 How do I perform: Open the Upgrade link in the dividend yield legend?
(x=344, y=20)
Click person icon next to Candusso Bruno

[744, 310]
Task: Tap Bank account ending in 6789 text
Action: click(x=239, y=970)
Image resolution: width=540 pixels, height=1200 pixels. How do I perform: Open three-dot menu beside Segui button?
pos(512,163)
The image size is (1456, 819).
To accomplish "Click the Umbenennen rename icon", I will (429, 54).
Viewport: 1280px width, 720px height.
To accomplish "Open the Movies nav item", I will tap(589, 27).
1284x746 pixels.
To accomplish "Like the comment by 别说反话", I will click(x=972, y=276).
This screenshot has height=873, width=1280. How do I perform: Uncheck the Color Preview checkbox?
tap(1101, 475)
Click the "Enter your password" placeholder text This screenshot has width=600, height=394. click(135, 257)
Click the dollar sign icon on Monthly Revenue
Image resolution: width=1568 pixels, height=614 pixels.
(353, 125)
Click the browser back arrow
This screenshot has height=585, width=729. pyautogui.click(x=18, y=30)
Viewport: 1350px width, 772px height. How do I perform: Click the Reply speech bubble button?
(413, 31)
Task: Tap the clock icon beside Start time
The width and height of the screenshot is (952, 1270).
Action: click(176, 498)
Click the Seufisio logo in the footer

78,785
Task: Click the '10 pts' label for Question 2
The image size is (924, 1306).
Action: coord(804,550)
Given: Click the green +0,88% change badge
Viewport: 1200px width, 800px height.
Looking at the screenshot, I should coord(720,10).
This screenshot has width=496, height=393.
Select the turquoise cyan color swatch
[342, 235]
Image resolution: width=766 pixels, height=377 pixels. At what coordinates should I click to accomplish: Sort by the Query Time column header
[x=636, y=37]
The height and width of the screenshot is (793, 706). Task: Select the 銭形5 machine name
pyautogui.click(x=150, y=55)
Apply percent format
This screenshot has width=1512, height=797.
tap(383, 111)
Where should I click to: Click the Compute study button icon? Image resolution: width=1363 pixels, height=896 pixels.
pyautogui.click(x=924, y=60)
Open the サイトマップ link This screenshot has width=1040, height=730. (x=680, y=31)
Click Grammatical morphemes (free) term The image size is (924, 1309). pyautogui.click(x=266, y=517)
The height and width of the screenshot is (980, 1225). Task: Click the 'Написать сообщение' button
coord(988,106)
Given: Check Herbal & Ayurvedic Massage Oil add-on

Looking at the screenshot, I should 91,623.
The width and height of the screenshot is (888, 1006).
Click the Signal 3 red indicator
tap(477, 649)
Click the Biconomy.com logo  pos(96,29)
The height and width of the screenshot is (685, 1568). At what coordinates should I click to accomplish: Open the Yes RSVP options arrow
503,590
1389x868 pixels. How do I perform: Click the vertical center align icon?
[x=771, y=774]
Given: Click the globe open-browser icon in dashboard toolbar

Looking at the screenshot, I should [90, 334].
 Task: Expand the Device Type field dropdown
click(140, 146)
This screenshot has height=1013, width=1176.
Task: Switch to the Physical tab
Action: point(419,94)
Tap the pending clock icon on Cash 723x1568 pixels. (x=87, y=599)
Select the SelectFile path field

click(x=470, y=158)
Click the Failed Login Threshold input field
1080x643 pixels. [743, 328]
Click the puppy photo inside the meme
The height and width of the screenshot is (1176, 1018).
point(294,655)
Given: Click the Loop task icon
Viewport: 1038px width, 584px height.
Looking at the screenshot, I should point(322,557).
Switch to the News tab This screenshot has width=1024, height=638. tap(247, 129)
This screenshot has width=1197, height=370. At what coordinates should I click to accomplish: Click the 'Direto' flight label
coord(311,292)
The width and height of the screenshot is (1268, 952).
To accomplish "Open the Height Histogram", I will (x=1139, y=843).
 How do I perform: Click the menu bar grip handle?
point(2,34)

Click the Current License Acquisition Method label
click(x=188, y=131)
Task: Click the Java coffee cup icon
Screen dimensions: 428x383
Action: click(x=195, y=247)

▸ **DIRECTION**:
Copy the rows above word for word, from the line with "Where should I" to the line with "Click the Biconomy.com", including both of those lines.

▸ **RIGHT ANSWER**:
Where should I click to: Click the Compute study button icon? Image resolution: width=1363 pixels, height=896 pixels.
pyautogui.click(x=924, y=60)
Open the サイトマップ link This screenshot has width=1040, height=730. (x=680, y=31)
Click Grammatical morphemes (free) term The image size is (924, 1309). pyautogui.click(x=266, y=517)
The height and width of the screenshot is (980, 1225). Task: Click the 'Написать сообщение' button
coord(988,106)
Given: Check Herbal & Ayurvedic Massage Oil add-on

Looking at the screenshot, I should 91,623.
The width and height of the screenshot is (888, 1006).
Click the Signal 3 red indicator
tap(477, 649)
Click the Biconomy.com logo  pos(96,29)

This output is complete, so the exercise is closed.